Problem to solve —
Every line below between the one holding "You are a GUI" and the one holding "This screenshot has height=563, width=1024.", inclusive, should be copied exactly, and no other line.

Provided records —
====
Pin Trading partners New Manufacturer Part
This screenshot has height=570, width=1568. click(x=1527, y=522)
====
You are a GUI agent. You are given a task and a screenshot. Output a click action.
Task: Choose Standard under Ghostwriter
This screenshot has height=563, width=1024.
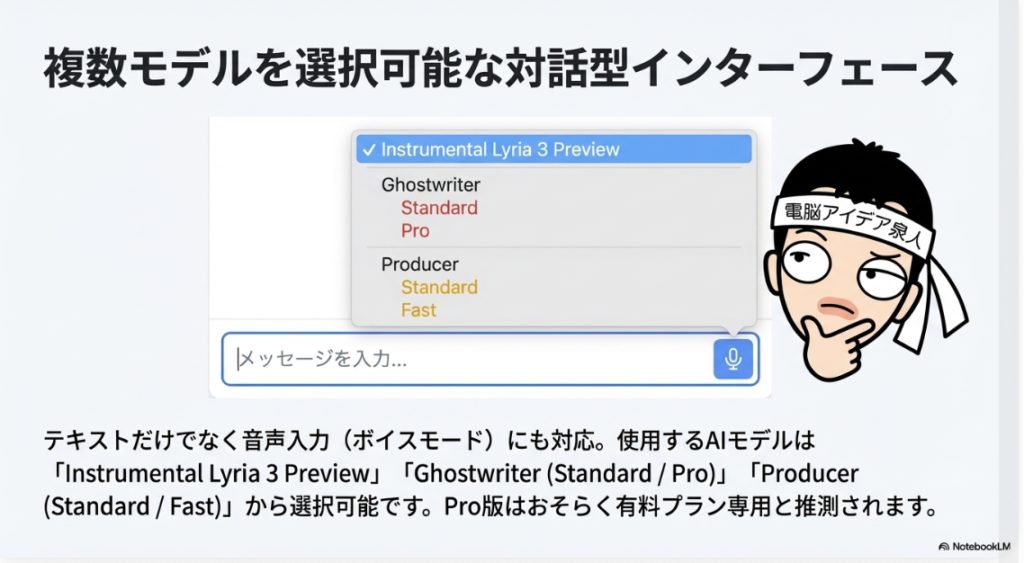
====
Answer to the problem —
You are a GUI agent. You are given a task and a screenshot. Output a click action.
Task: Choose Standard under Ghostwriter
This screenshot has height=563, width=1024.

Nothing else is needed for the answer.